Operation Blossom

Operation Blossom

Vision Transformers (ViT) is an up and coming technology with news that it will be replacing Convolutional Neural Networks (CNN). We want to demystify this claim by experimenting ourselves with a flower images dataset. The task will be to identify the flower in an image. We will build a Streamlit app that runs both a CNN and ViT and compare the accuracy and duration time of Convolutional Neural Networks and Vision Transformers. The model predictions will be displayed along with the training and testing results of both CNN and ViT.

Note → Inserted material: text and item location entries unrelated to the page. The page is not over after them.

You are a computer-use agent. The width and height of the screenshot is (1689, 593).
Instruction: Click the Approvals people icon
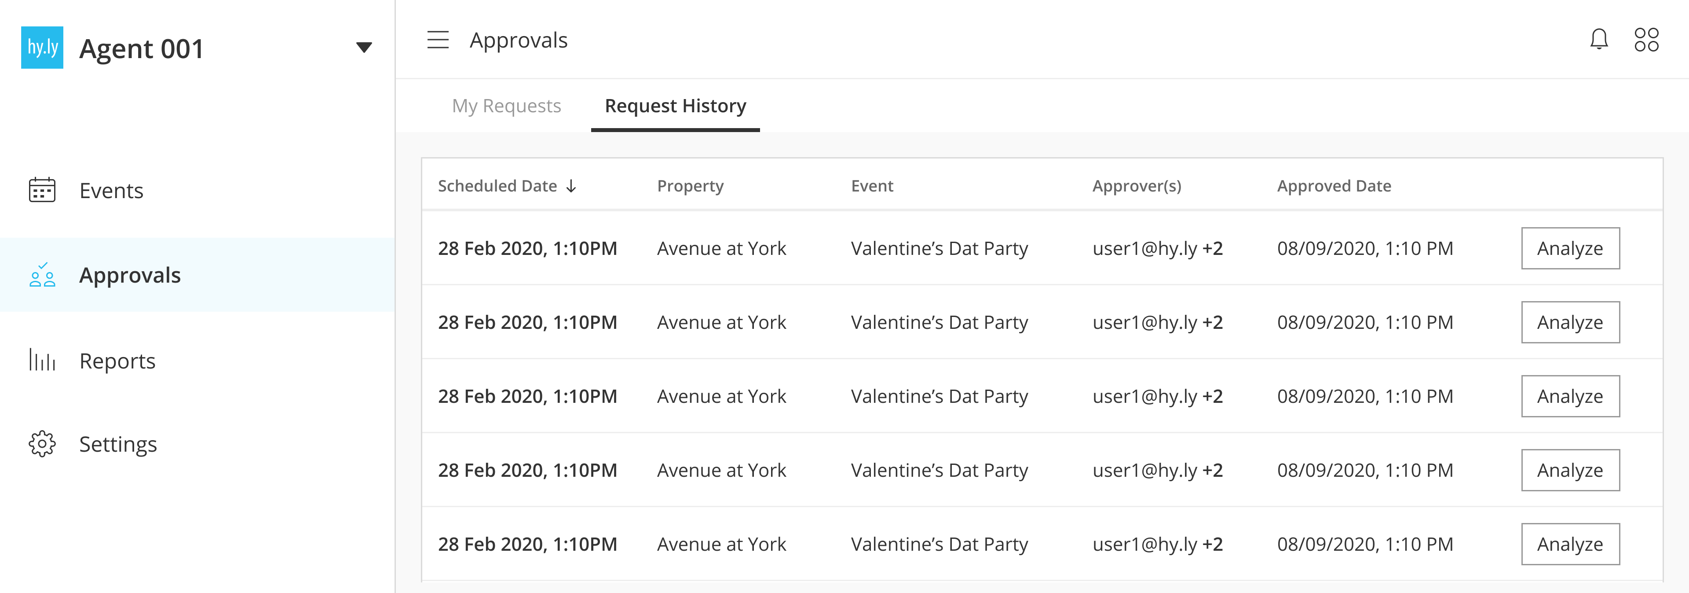42,275
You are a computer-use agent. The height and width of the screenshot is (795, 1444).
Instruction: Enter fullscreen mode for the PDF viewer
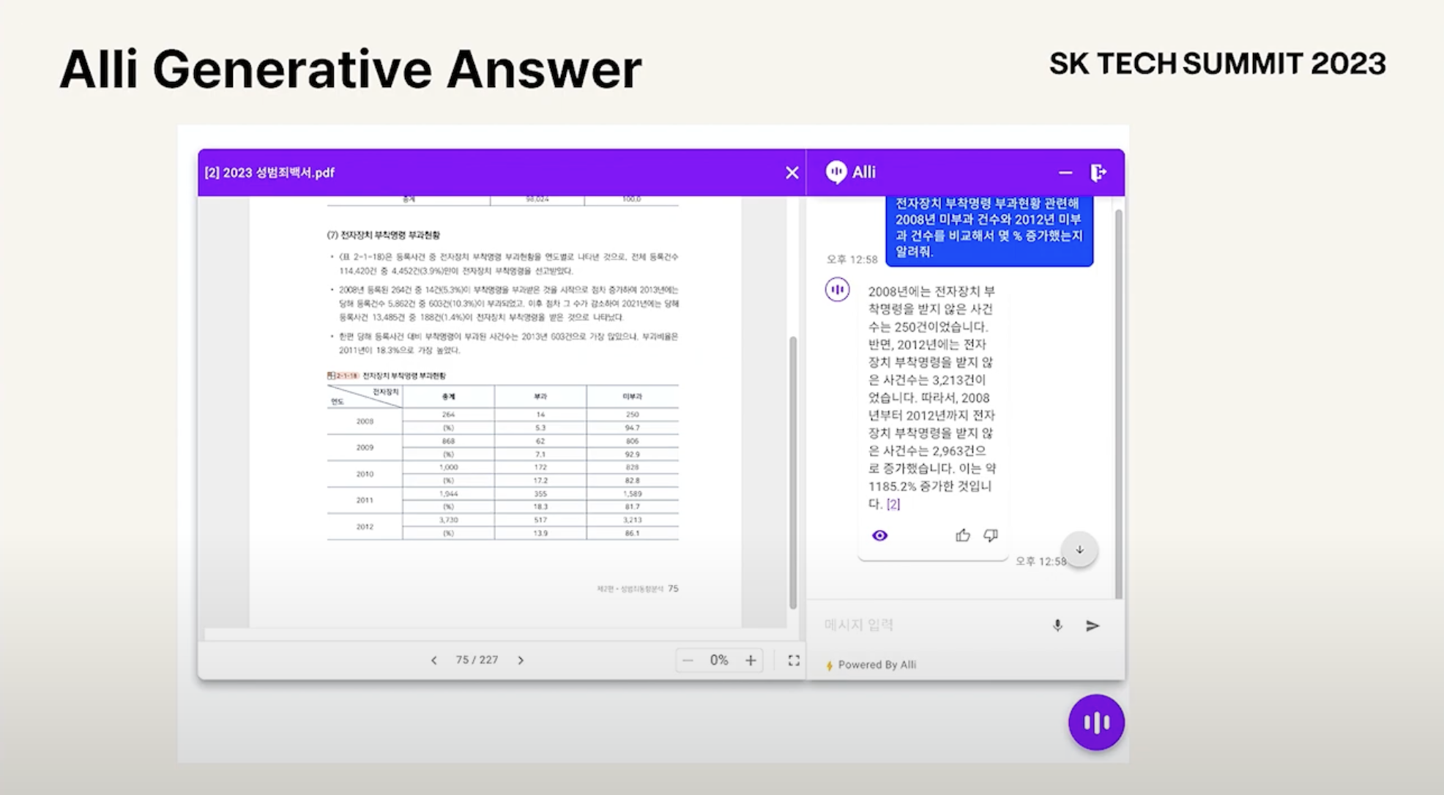click(x=794, y=660)
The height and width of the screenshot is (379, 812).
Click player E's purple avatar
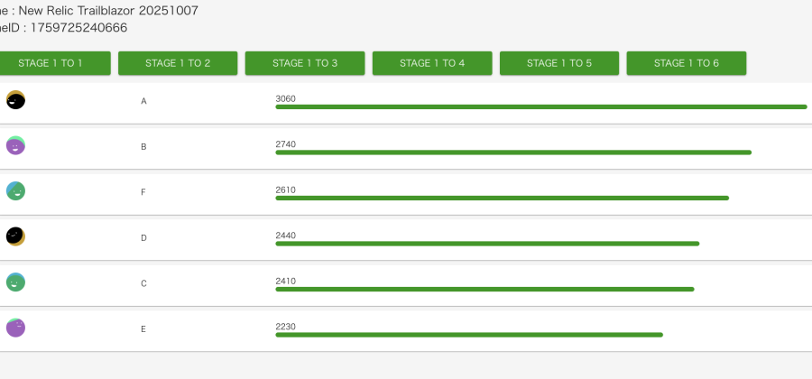pyautogui.click(x=15, y=328)
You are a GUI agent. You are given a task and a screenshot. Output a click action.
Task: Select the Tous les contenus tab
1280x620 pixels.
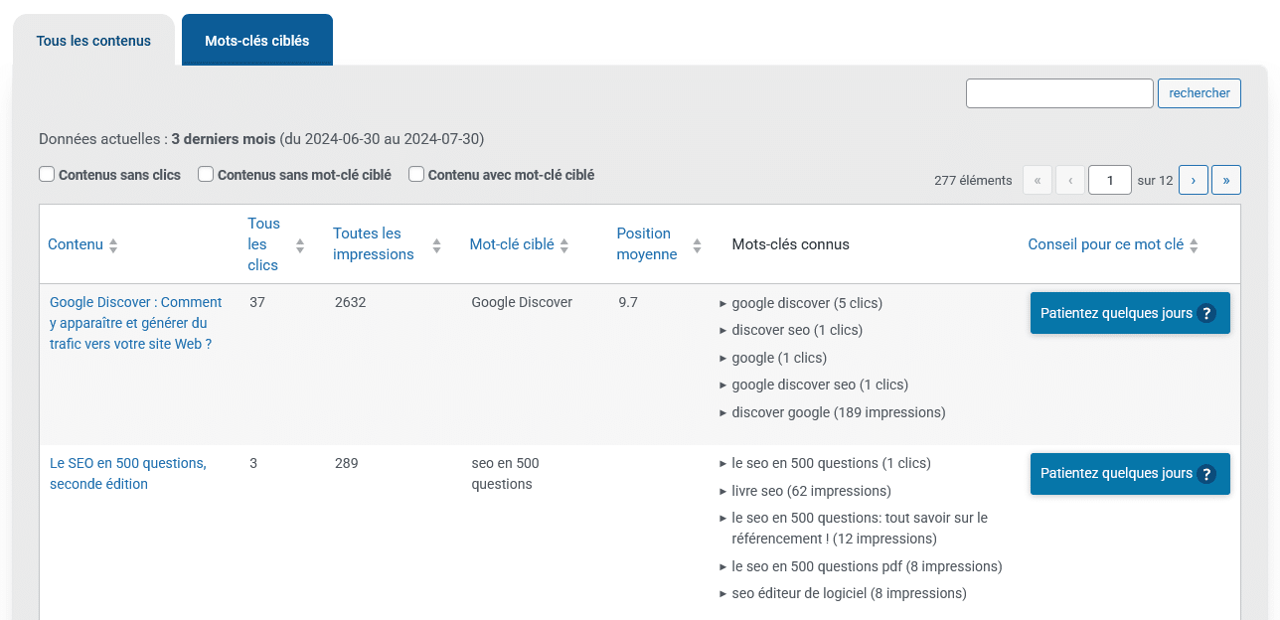coord(93,41)
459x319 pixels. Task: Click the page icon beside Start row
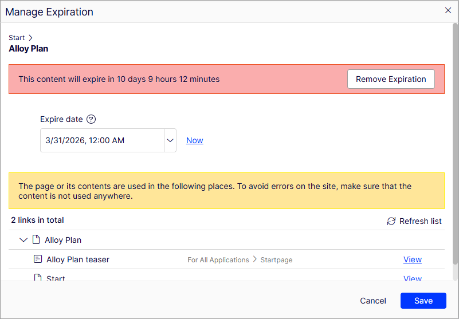click(x=38, y=277)
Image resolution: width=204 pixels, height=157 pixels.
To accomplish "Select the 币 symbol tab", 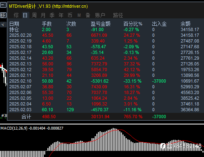I will pyautogui.click(x=70, y=15).
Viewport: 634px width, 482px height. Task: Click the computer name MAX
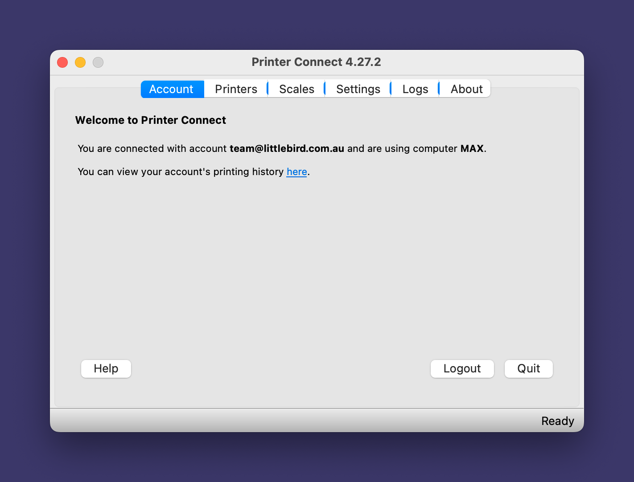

  1. Run a CNN and tune the model
  2. Run and tune a ViT model
  3. Build a Streamlit app allowing users to upload images
  4. Build a pipeline that takes users images and makes predictions
  5. Display training process of both CNN and ViT

Ren W

Tariq R

  • Twitter: @taraqur
  • Discord: the_proton_crusher#8317
  • ETH: 0x32aE0C5b4e34340e4e1550a92d0B6206c68663A3
1 Like

It appears that this is a topic that has been investigated to some degree of detail. Have you taken a look at, for instance: https://towardsdatascience.com/vision-transformers-or-convolutional-neural-networks-both-de1a2c3c62e4
or https://towardsdatascience.com/are-transformers-better-than-cnns-at-image-recognition-ced60ccc7c8 and the links in them?

1 Like


Thanks for the info. We were aware that it is not a novel idea but trying to implement it ourselves. We were planning on displaying results in an interactive way in streamlit.